FIG. 11 is a schematic view of the position of the locking member when the locking member enters the locking slot according to the first embodiment of the present invention.

FIG. 12 is a partial enlarged view of FIG. 4 along a portion B.

FIG. 13 is a schematic view of the position of the driving member when the driving member abuts against the rear side of the top surface of the protrusion according toa second embodiment of the present invention.

FIG. 14 is a schematic view of the position of the locking member when the driving member abuts against the rear side of the top surface of the protrusion according to the second embodiment of the present invention.

FIG. 15 is a schematic view of the position of the driving member when the driving member abuts against the front side of the top surface of the protrusion according to the second embodiment of the present invention.

FIG. 16 is a schematic view of the position of the locking member when the driving member abuts against the front side of the top surface of the protrusion according to the second embodiment of the present invention.

FIG. 17 is a partial enlarged view of FIG. 15 along a portion C.

DETAILED DESCRIPTION

The present invention is more particularly described in the following examples that are intended as illustrative only since numerous modifications and variations therein will be apparent to those skilled in the art. Various embodiments of the invention are now described in detail. Referring to the drawings, like numbers indicate like components throughout the views. As used in the description herein and throughout the claims that follow, the meaning of “a”, “an”, and “the” includes plural reference unless the context clearly dictates otherwise. Also, as used in the description herein and throughout the claims that follow, the meaning of “in” includes “in” and “on” unless the context clearly dictates otherwise. Moreover, titles or subtitles may be used in the specification for the convenience of a reader, which shall have no influence on the scope of the present invention.

It will be understood that when an element is referred to as being “on” another element, it can be directly on the other element or intervening elements may be present therebetween. In contrast, when an element is referred to as being “directly on” another element, there are no intervening elements present. As used herein, the term “and/or” includes any and all combinations of one or more of the associated listed items.

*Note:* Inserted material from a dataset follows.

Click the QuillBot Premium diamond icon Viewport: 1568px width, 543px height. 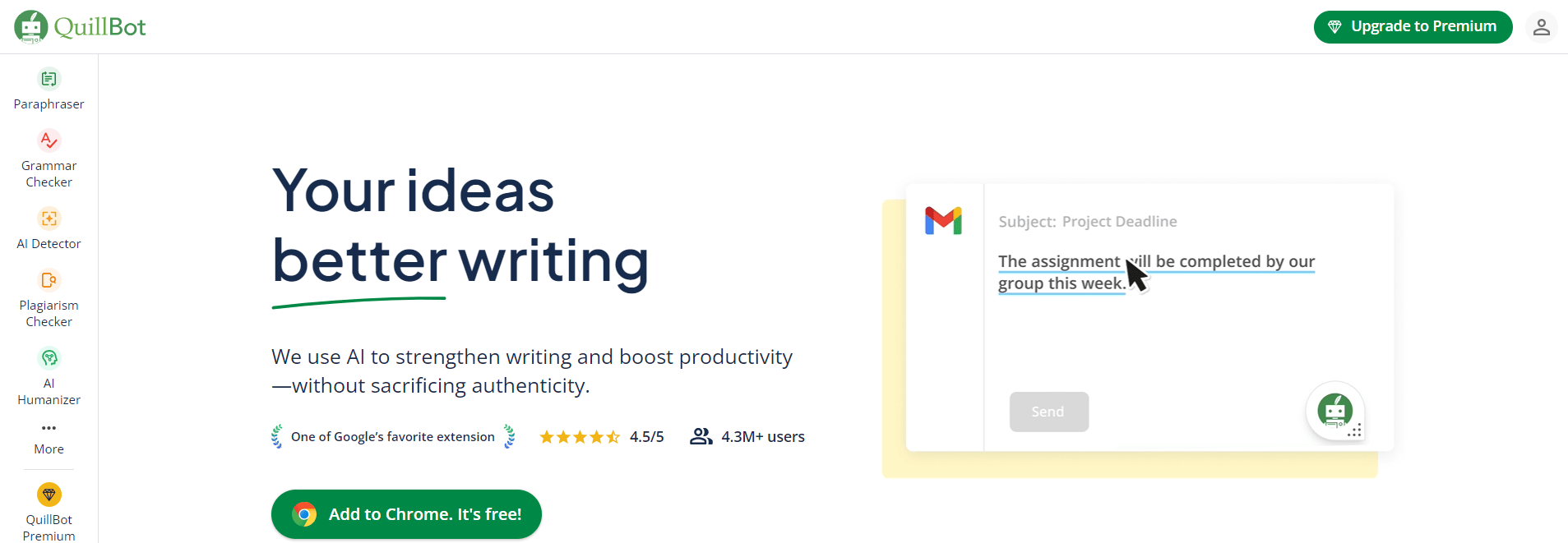[49, 495]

Furthermore, relative terms, such as “lower” or “bottom” and “upper” or “top,” may be used herein to describe one element's relationship to another element as illustrated in the Figures. It will be understood that relative terms are intended to encompass different orientations of the device in addition to the orientation depicted in the Figures. For example, if the device in one of the figures is turned over, elements described as being on the “lower” side of other elements would then be oriented on “upper” sides of the other elements. The exemplary term “lower”, can therefore, encompasses both an orientation of “lower” and “upper,” depending of the particular orientation of the figure. Similarly, if the device in one of the figures is turned over, elements described as “below” or “beneath” other elements would then be oriented “above” the other elements. The exemplary terms “below” or “beneath” can, therefore, encompass both an orientation of above and below.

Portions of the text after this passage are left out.